Anybody ever used this? 

Kiah's right ear folds where I have put an arrow. This photo was taken a few weeks ago. Her left ear is staying up at the moment but this right one is really floppy.


----------



## ArmyGSD (Apr 27, 2009)

How old is Kiah? Because she might outgrow the floppy ear stage.


----------



## Northof60 (Feb 15, 2009)

> Originally Posted By: MP's GSDHow old is Kiah? Because she might outgrow the floppy ear stage.


She is now 7 months.


----------



## JerzeyGSD (Jun 26, 2008)

Good luck with those ears!
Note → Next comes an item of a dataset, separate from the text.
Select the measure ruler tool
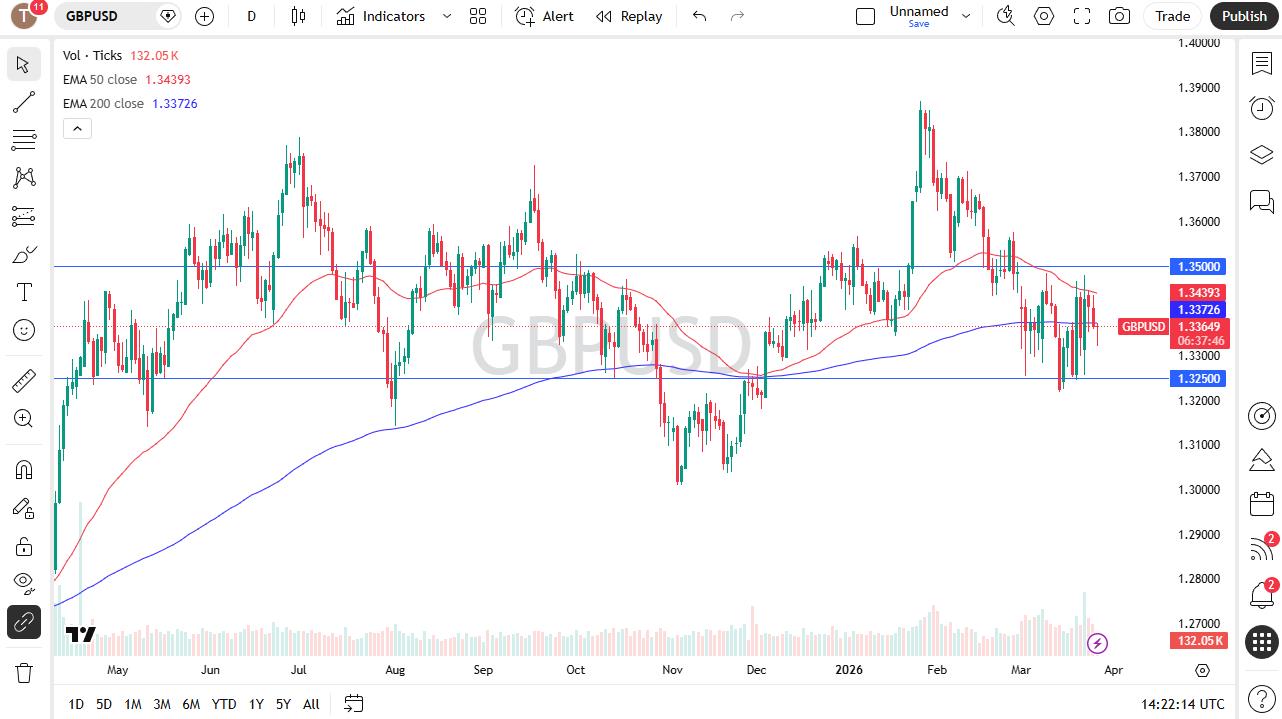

Either way, she's a beautiful girl.


----------



## KC_Pike (Aug 18, 2008)

I havent heard of that glue but I like the idea of something that can stay in those ears for a while instead of days at a time.

How long does the breeder want them to be glued for?

Keep at it...Ive read a lot of times the ears will really firm up at 8-9 months.


----------



## Northof60 (Feb 15, 2009)

> Originally Posted By: KC_PikeI havent heard of that glue but I like the idea of something that can stay in those ears for a while instead of days at a time.
> 
> How long does the breeder want them to be glued for?
> 
> Keep at it...Ive read a lot of times the ears will really firm up at 8-9 months.


She said to leave them in until they fall out on their own. The glue is really thick and I think Kiah will probably scratch like mad at the foam and then we will just have a bit left attached with glue. At present I have two/three Breathright strips back in. 

How is it going for you?


----------